2. **Service change** — In `backend/app/services/ban_service.py`, make sure `list_bans()` and `bans_by_country()` populate the new `origin` field when building ban objects.
3. **API response** — The JSON payloads from `GET /api/dashboard/bans` and `GET /api/dashboard/bans/by-country` already serialise every field of `DashboardBanItem`, so `origin` will appear automatically once the model is updated.

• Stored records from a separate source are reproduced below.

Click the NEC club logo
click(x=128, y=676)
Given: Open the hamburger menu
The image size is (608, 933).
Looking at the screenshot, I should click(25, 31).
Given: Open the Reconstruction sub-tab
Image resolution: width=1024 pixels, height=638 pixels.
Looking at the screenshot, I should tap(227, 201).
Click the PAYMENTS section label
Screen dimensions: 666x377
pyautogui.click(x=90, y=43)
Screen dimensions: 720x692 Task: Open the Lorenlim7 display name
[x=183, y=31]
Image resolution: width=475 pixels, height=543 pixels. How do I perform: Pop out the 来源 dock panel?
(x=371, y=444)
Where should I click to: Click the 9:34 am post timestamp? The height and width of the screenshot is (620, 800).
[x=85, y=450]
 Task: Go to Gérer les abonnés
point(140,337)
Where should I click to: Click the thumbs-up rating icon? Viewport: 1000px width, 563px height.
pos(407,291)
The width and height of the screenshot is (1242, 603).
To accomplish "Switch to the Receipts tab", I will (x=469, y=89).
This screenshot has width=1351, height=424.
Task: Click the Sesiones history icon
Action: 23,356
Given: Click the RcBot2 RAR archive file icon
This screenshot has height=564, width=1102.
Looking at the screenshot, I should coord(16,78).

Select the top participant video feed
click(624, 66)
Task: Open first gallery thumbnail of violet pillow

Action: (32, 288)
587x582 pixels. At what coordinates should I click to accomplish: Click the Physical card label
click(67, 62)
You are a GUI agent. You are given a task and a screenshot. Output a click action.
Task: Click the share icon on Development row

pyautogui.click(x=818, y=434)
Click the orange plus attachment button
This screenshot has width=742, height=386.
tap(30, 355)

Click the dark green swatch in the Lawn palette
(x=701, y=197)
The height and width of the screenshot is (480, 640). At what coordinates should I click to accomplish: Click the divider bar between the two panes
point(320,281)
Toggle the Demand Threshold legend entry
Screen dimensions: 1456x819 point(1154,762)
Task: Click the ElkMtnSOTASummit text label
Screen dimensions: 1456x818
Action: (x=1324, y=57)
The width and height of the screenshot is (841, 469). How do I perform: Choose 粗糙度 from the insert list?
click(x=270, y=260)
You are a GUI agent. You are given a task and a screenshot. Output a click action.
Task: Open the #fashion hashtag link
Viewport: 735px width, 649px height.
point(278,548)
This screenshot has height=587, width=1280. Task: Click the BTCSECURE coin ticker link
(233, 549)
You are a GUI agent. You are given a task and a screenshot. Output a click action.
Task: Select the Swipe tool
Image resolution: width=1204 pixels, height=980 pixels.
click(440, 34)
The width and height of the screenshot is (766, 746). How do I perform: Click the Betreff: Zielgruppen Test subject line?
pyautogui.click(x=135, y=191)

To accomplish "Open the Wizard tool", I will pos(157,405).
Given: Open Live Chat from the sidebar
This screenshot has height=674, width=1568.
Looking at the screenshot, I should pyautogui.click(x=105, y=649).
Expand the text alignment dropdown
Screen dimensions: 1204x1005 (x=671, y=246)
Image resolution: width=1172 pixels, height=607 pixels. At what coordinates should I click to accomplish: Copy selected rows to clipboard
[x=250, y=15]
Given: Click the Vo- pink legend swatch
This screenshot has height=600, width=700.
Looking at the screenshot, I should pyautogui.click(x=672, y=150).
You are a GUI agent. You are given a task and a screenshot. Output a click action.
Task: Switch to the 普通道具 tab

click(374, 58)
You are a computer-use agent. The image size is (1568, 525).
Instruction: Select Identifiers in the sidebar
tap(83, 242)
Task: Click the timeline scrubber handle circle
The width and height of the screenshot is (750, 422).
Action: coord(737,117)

**Frontend — show origin badge**

4. **BanTable** — In `frontend/src/components/BanTable.tsx`, add an **Origin** column. Render a small coloured badge: blue label `Blocklist` or grey label `Selfblock`.
5. **MapPage detail table** — The table below the world map in `frontend/src/pages/MapPage.tsx` also lists bans. Add the same origin badge column there.

**Tests**

6. Add a unit test in `backend/tests/test_services/test_ban_service.py` that inserts bans into a mock fail2ban DB under both jail names (`blocklist-import` and e.g. `sshd`) and asserts the returned objects carry the correct `origin` value.
7. Add a router test in `backend/tests/test_routers/test_dashboard.py` that verifies the JSON response contains the `origin` field.

### Files Touched

| Layer | File |
|-------|------|
| Model | `backend/app/models/ban.py` |
| Service | `backend/app/services/ban_service.py` |
| Frontend | `frontend/src/components/BanTable.tsx` |
| Frontend | `frontend/src/pages/MapPage.tsx` |
| Tests | `backend/tests/test_services/test_ban_service.py` |
| Tests | `backend/tests/test_routers/test_dashboard.py` |

---

## Task 2 — Add Origin Filter to Dashboard and World Map ✅ DONE

**Completed:** Added optional `origin` query parameter (`"blocklist"` / `"selfblock"`) to both dashboard router endpoints, filtered via `jail`-based WHERE clause in `ban_service`. Frontend: `BanOriginFilter` type + `BAN_ORIGIN_FILTER_LABELS` in `types/ban.ts`; `fetchBans` and `fetchBansByCountry` APIs forward the param; `useBans` and `useMapData` hooks accept `origin`; `DashboardPage` and `MapPage` show a segmented toggle / select for All / Blocklist / Selfblock. Tests extended in `test_ban_service.py` and `test_dashboard.py`.

### Problem

Once Task 1 exposes the `origin` field, users need a way to filter the view so they can see **all** bans, **only blocklist** bans, or **only self-blocked** bans. This must work on both the dashboard ban table and the world map.

### Goal

Add a filter dropdown (or segmented toggle) with three options — `All`, `Blocklist`, `Selfblock` — to the dashboard toolbar and the map toolbar. The selection must propagate to the backend so that only matching bans are returned and pagination / country aggregation remain correct.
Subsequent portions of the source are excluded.